Embora dialeto, muitas vezes se confunda com falar, vale distinguir os termos. O falar se caracteriza pelas diferenças locais do indivíduo, ou seja, o indivíduo fala diferente da linguagem de determinada comunidade. Mas isto não implica a falta de compreensão e comunicação entre falantes. O falar é um conjunto de meios e expressões empregados por um grupo no interior de um domínio lingüístico. O dialeto configura-se como uma variante da língua em que a compreensão é limitada, enquanto o falar se define por diferenças mais específicas que não prejudicam a comunicação.

O português no Brasil: No Brasil o português foi introduzido após a colonização dos portugueses em 1500 e se desenvolveu, conquistando seu espaço aos poucos ao lado de outras línguas como a tupi-guarani, idioma predominante na época. Silva Neto (1973) divide o período da implantação do português no Brasil em três fases: de 1532 a 1654, em que predominava a língua geral, idioma que remete ao Tupinambá, Tupi Guarani ou Tupi Antigo; de 1654 e 1808 a língua geral perde espaço e o Português se dissemina por toda a costa, ficando a língua geral limitada às povoações do interior e aldeamentos indígenas jesuítas. A partir de 1808 a língua sofre intensa revitalização devido à chegada de cerca de dezoito milhões de portugueses que difundem a língua com maior intensidade. Isto marcou a cultura local ao trazer mudanças sociais no ainda Brasil Colônia. Com o aumento da população Portuguesa no Rio de Janeiro, São Paulo e Minas Gerais houve a migração das elites rurais e famílias do campo para as cidades, acarretando uma divisão social entre Rural e Urbana. No meio rural concentrava-se descendentes de índios, negros e mestiços. A dualidade interferiu na linguagem, pois no ambiente rural ainda se propagava a língua geral.

As hipóteses sobre o português brasileiro: O fenômeno de mudança lingüística das transformações que ocorreram com a língua é fato evidente. Nesta perspectiva, estudiosos se dedicam a pesquisa que explique essas alterações. Castilho (1992) elenca três pontos sobre a mudança no português brasileiro: a evolucionista, crioula e internalista. A evolucionista defende a idéia de uma língua brasileira oriunda da língua falada em Portugal. A crioulista aponta a importância os contatos no Brasil Colônia e a influência das línguas africanas e indígenas.
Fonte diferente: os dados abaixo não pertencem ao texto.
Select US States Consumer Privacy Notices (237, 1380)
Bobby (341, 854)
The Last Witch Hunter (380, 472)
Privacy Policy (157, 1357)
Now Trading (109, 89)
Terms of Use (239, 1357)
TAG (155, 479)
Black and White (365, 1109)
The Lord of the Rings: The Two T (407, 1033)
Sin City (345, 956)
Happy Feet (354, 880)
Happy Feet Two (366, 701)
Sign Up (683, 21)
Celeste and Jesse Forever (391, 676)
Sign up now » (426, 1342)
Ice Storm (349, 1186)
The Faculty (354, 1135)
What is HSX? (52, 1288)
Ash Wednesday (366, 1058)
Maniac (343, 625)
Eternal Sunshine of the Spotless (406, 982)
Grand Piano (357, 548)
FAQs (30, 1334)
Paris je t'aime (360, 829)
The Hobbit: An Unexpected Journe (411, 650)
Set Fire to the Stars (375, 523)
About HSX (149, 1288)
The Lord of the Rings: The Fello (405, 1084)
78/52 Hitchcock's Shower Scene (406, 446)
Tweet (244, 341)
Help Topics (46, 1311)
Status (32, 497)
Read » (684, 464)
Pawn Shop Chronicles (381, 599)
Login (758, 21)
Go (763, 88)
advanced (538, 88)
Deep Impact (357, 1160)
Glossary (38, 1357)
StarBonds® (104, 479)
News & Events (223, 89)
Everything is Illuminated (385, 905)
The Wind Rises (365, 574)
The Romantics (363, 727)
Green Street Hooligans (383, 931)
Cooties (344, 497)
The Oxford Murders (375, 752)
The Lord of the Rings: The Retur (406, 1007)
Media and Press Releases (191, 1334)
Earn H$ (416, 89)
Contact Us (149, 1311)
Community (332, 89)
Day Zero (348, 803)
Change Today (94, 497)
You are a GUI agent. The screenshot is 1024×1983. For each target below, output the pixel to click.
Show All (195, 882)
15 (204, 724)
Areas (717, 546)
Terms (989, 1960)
Conforme o autor há duas fases de contatos: o PIDGIN e a fase do crioulo. A primeira é considerada uma língua de emergência rudimentar e não natural e a segunda uma adaptação mais complexa e rica do PIDGIN, ou seja, a adaptação de uma língua por falantes de outras línguas. Desta forma alguns autores justificam características do português brasileiro como resultado de uma língua crioula, adaptada do português por índios e africanos. Já a internalista considera o português brasileiro uma continuação do português europeu, refletindo hoje o que foi em Portugal o português.
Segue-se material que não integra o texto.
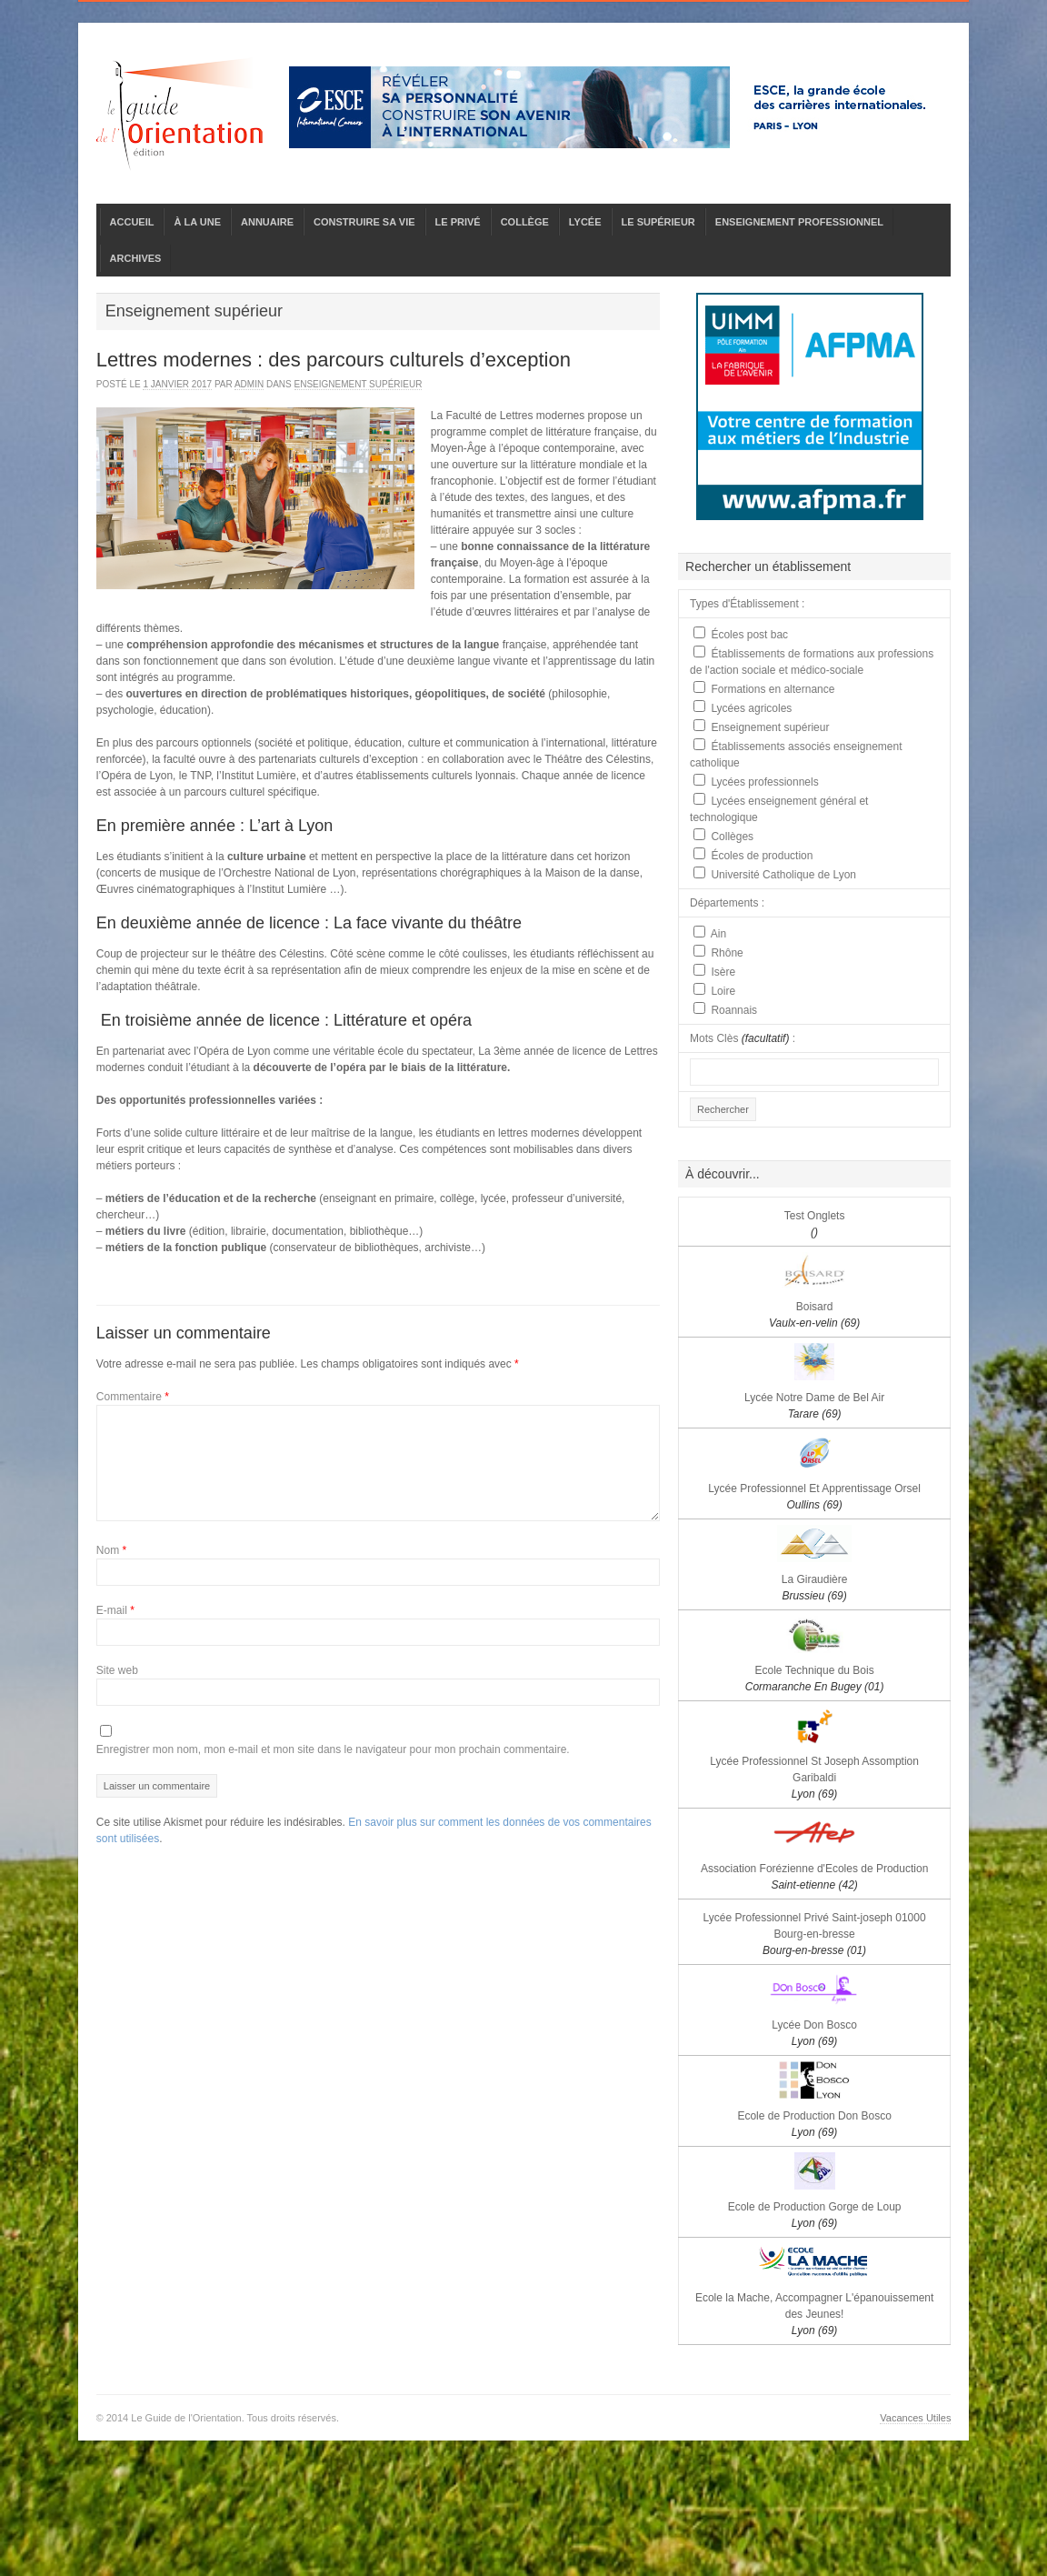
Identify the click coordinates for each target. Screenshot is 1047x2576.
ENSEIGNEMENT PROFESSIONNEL (799, 221)
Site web (117, 1670)
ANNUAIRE (267, 221)
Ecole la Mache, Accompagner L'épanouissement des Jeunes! (814, 2314)
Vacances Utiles (915, 2417)
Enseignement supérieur (358, 384)
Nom (111, 1550)
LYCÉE (585, 221)
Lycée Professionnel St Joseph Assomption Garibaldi (814, 1777)
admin (249, 384)
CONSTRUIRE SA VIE (364, 221)
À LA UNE (197, 221)
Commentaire (132, 1396)
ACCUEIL (132, 221)
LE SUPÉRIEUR (658, 221)
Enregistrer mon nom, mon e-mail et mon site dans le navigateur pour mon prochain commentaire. (333, 1749)
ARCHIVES (136, 258)
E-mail (115, 1610)
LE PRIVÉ (458, 221)
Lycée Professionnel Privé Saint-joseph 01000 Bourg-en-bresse (814, 1934)
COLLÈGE (525, 221)
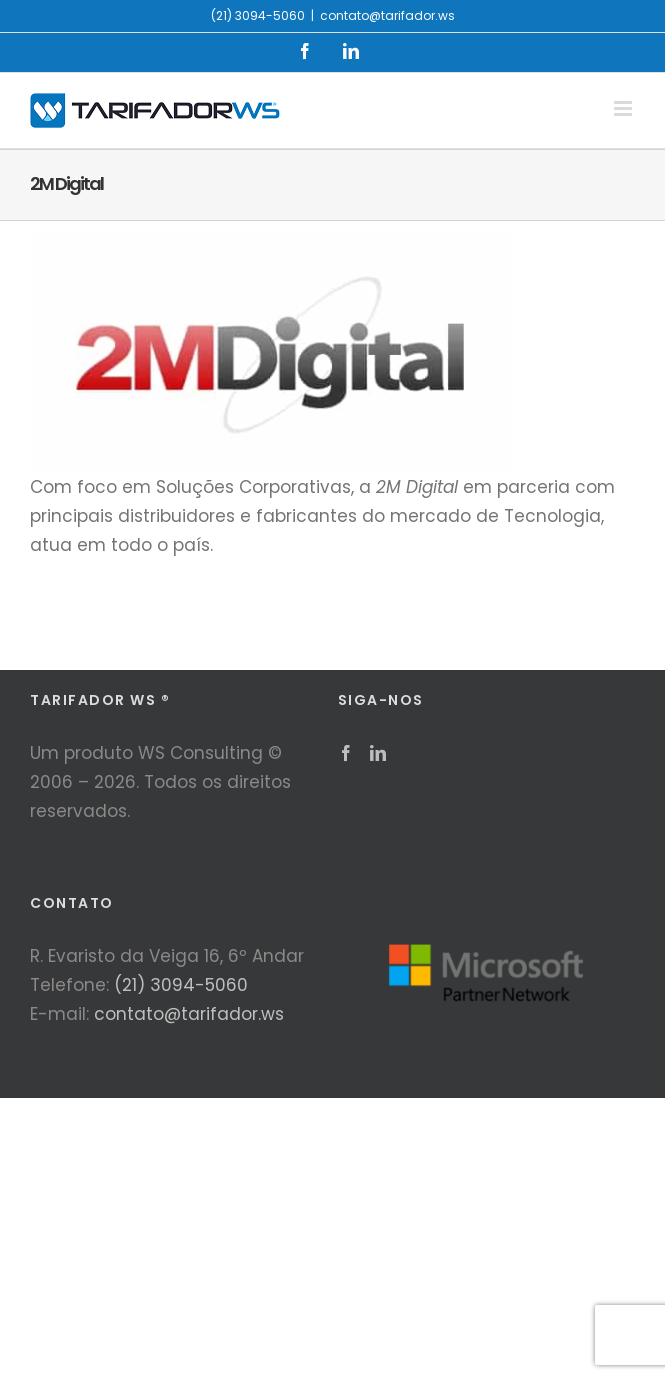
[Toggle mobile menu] (624, 108)
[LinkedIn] (378, 753)
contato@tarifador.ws (387, 15)
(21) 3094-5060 (181, 985)
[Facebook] (346, 753)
Sobre as origens do português brasileiro: No período da colonização do Brasil, a base da população brasileira era composta por índios, escravos e portugueses. Com o passar dos anos, imigrantes estrangeiros como italianos, espanhóis, franceses, japoneses e entre outros começaram a fazer parte da população brasileira. Houve a expansão de costumes, culturas e conseqüentemente línguas foram extintas se fundiram. 

Influência indígena: As tribos indígenas foram o primeiro contato dos portugueses ao chegarem ao Brasil. Ao lado da vasta população indígena havia a dinâmica das línguas. Embora seja possível ter certeza quanto ao número de línguas existentes, havia cerca de 1500 línguas indígenas no período da colonização. A tupi foi a que mais conviveu com o português durante o processo de colonização e deixou heranças na língua. Esta contribuição se manifesta de forma significativa no campo lexical, especificamente nas denominações relativas às cidades, Estados, flora e fauna. Melo (1981) cita exemplos como Andaraí, Brocoió, Cabuçu, caju, carioca, Gambôa, Guanabara, Jacarepaguá, Ipanema, Irajá, Pavúna, Tijuca e outros. Castilho (2010) afirma que o grosso das contribuições lexicais para o português brasileiro, oriundo do tupi-guarani, cedeu mais de 10.000 vocábulos constantes, na maioria topônimos e antropônimos. O autor salienta que não há comprovação da influência indígena na fonologia ou gramática.

A influência africana: A influência mais profunda das línguas africanas no português brasileiros está na morfologia. Conforme o autor, a simplificação e a redução das flexões comuns na fala popular brasileira é herança das línguas dos escravos. Como o exemplo “os homi”, “as prima já chegaro”. Outro fenômeno é a deglutição e aglutinação de fonemas como acontece com o “s” do determinante, que se incorpora à vogal da palavra seguinte, produzido uma nova forma autônoma e fecundante, como no exemplo “zarreio” (resultado de os arreios), “zome” (resultado de os homens).
Já outros fenômenos são tratados como dupla influência: africana e indígena. Spina (1987) traz como exemplo a influência desses dois povos o caso da vocalização do digrama lh em “i”, como muié, mio, fio, espeio, oio, mió (mulher, milho, filho, espelho, olho, melhor); supressão da dental d do grupo consonantal nd, nas formas and, end, ind: falano, dizeno, vestino (falando, dizendo e vestindo); redução dos ditongos ou e ei em porquera, manera, falô, otrora, estora (porqueira, maneira, falou, outrora e estoura).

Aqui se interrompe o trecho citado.